Se há a menor controvérsia sobre esse diploma no Supremo Tribunal Federal, como parece ser o caso, pode-se dizer, sem exagero, que ninguém está a salvo do arbítrio judicial no País.
O caso em questão diz respeito a um vereador do município baiano de Nova Soure, que havia sido considerado inelegível como punição por abuso de poder econômico e compra de votos em 2004.
Na ocasião, a Lei Complementar 64/1990 estabelecia inelegibilidade de três anos. Cumprido esse prazo, o político tornou a se candidatar e se elegeu em 2008.

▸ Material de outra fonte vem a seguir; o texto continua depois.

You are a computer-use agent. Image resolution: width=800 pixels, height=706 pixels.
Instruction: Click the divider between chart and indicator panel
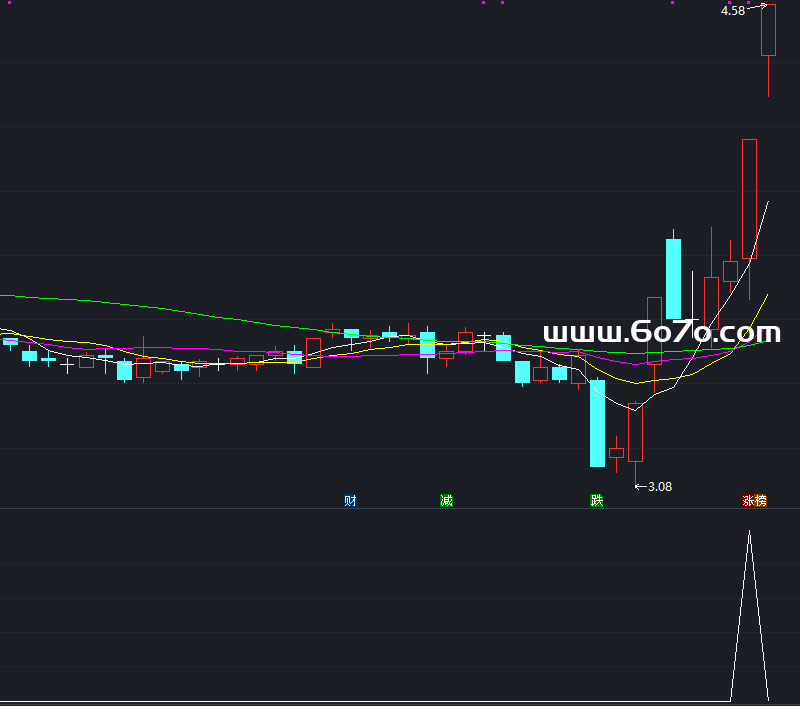tap(400, 509)
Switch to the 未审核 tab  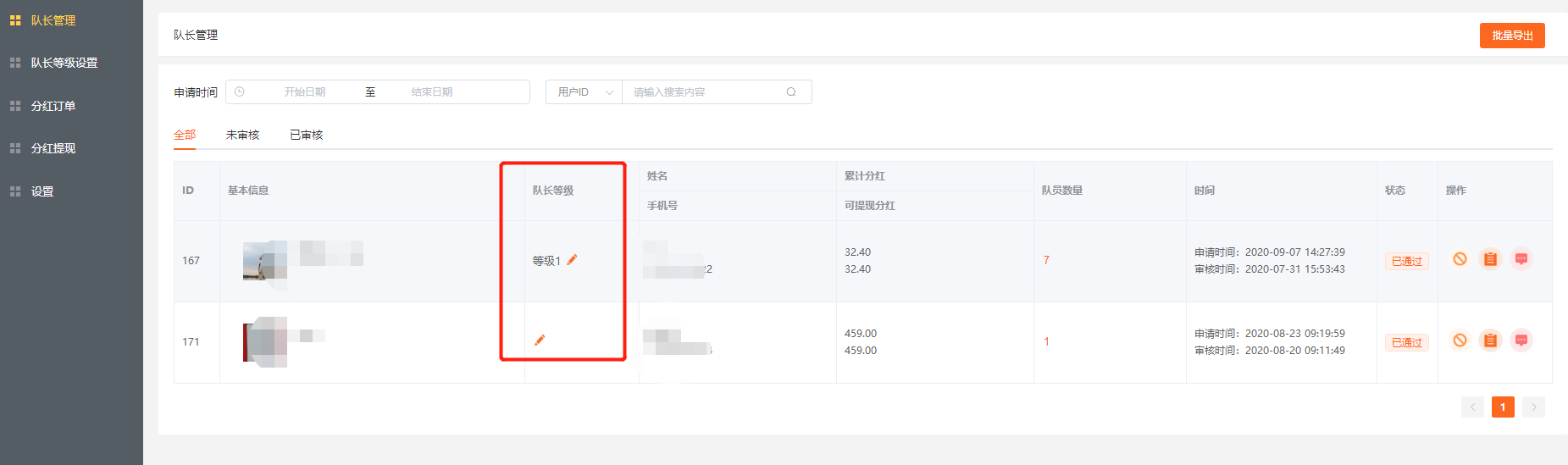click(x=242, y=136)
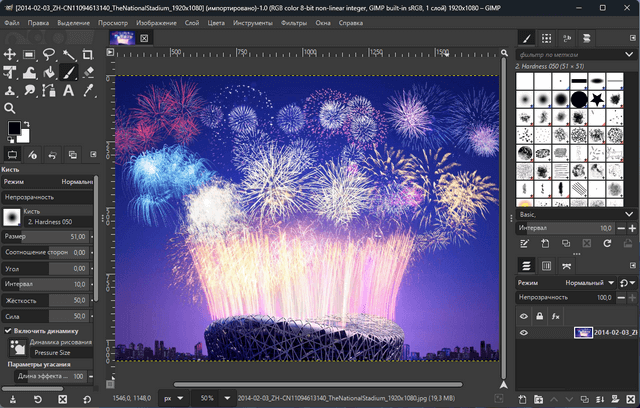Toggle the Включить динамику checkbox
The width and height of the screenshot is (640, 408).
pyautogui.click(x=9, y=330)
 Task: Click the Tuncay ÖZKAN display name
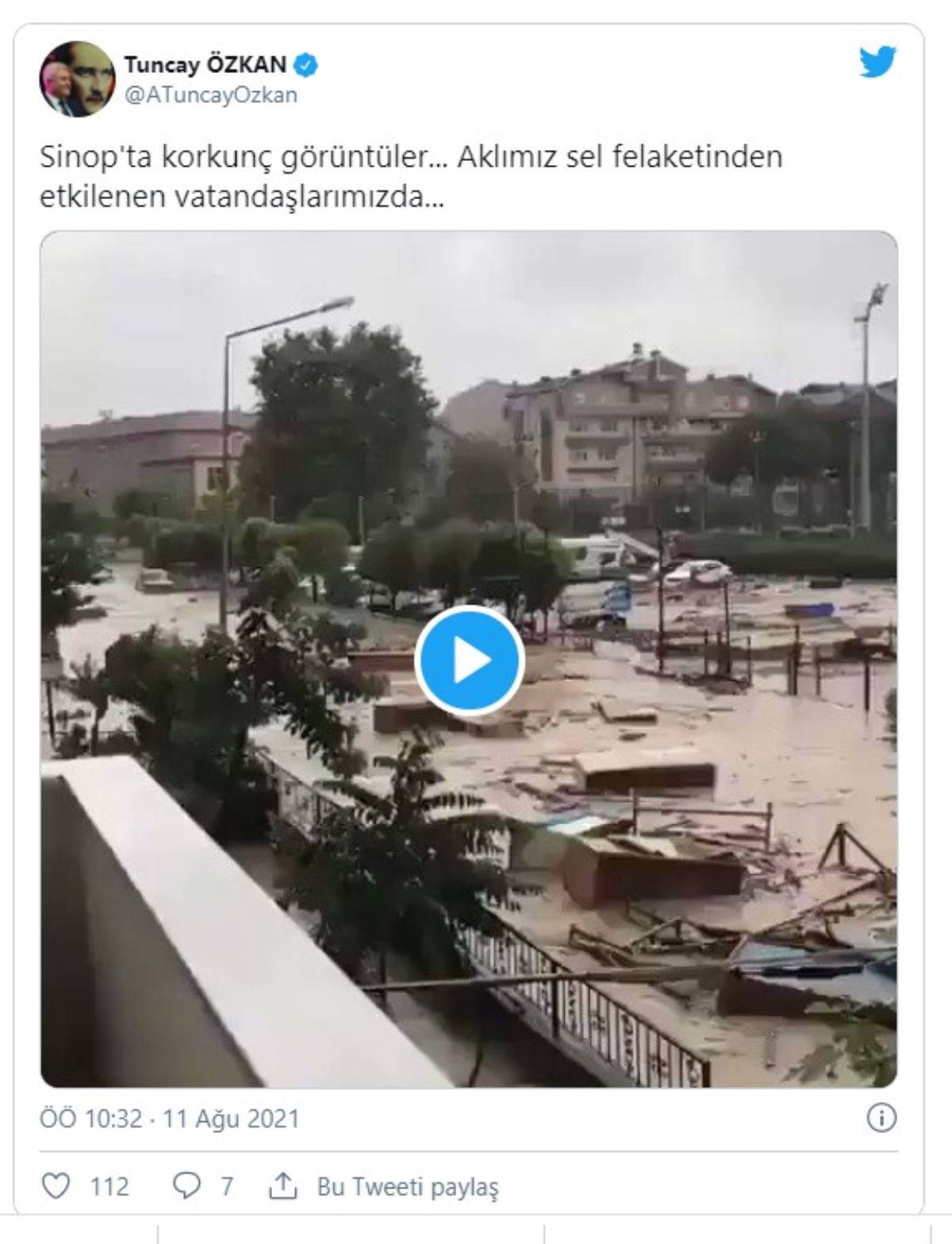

Quando foi registrar sua candidatura nas eleições de 2012, primeiro pleito em que passou a vigorar a Lei Complementar 135/2010, apelidada de Lei da Ficha Limpa, o vereador teve o registro indeferido pelo TSE, sob o argumento de que a punição para casos como o dele não era mais de três anos, e sim de oito anos, conforme previa a nova legislação.
Portanto, o TSE considerou que o político ainda tinha contas a acertar com a Justiça – embora seu caso já tivesse transitado em julgado e a pena de inelegibilidade já tivesse sido integralmente cumprida.
A simples descrição do caso deveria servir para evidenciar a inconstitucionalidade da decisão do TSE, cabendo ao Supremo apenas revertê-la.
Mas, por 6 votos a 5, a Corte entendeu que a inelegibilidade não está no âmbito do direito penal e, portanto, não está submetida ao princípio da irretroatividade da lei mais grave.
Para o ministro Luiz Fux, autor de um dos votos vencedores, o regime jurídico das condições de elegibilidade e das hipóteses de inelegibilidade “se ancora em critérios políticos e legislativos que possuem racionalidade e fundamentos diversos da natureza das sanções”.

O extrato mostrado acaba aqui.